Vorrei salutarti con un’ultima domanda. Sul tuo blog hai riportato il tuo motto: “Be brave, be happy, be bright”, “Siate coraggiosi, siate felici, siate splendenti”. Tu dov’è che hai trovato il coraggio di far sentire la tua voce e quale obiettivo raggiunto grazie anche alla tua militanza, ti renderebbe davvero felice?
Sì, esatto, ho riportato quel motto perché credo che nella vita bisogna essere coraggiosi in generale. Coraggiosi con la propria vita, cercare di mettere fine a una relazione tossica, cambiare lavoro quando non va, scendere in piazza e dare fastidio a un po’ di persone, perché alla fine è quello che abbiamo fatto, andare a rompere le uova nel paniere di tante multinazionali, di tanti sistemi e politiche che non stanno girando affatto bene…
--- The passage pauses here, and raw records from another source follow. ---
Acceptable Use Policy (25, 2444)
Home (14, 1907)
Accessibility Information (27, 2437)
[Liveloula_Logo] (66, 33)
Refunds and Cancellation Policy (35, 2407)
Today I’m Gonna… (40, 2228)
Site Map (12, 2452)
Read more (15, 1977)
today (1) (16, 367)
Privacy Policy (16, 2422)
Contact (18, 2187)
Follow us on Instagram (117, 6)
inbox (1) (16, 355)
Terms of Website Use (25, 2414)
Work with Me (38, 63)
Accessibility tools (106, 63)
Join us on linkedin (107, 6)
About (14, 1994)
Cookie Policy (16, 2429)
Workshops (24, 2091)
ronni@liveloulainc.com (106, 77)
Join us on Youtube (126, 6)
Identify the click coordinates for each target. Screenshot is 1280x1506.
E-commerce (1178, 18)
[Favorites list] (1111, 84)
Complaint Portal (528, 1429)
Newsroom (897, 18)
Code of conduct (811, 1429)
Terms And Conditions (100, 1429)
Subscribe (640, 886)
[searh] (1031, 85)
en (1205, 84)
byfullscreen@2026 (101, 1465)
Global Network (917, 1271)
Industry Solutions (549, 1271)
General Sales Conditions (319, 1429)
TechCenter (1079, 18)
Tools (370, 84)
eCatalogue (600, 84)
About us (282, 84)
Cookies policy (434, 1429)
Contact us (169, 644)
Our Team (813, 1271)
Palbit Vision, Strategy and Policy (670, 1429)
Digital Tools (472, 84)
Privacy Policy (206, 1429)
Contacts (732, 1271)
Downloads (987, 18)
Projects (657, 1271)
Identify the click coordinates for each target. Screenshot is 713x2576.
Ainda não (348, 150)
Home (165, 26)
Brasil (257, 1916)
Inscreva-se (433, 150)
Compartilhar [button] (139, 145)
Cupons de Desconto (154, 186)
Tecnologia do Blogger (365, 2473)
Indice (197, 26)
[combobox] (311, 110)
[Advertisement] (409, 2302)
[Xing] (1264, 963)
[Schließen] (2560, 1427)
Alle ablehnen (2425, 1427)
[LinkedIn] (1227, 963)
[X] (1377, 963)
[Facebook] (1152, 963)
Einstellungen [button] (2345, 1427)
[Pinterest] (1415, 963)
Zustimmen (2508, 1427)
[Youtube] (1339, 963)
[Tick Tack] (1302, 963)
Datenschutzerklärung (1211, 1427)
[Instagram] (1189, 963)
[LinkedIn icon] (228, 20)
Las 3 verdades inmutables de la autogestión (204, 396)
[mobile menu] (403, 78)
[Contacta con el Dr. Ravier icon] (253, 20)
Io non so dove abbia trovato il coraggio, non è stata una cosa razionale, non ho pensato “Ok, mi faccio forza e vado”. È stato più che altro un sentimento, mi sono detta “come posso io stare ferma?”. Quindi a quel punto sono scesa in piazza e semplicemente ho fatto del mio meglio come tanti altri ragazzi. Fortunatamente la mia voce è stata ascoltata al punto da arrivare alle Nazioni Unite. L’obiettivo che mi piacerebbe fosse raggiunto? Forse è un po’ utopistico, ma come dico spesso, bisogna essere un po’ visionari nella vita e non dei sognatori. Mi renderebbe felice vedere che in ogni angolo del pianeta si sia messo un punto a queste emissioni di gas climalteranti e questo inquinamento sconsiderato dell’ambiente e si prenda tutti coscienza del problema, studiando e documentandosi. Ecco, questo probabilmente mi renderebbe davvero felice.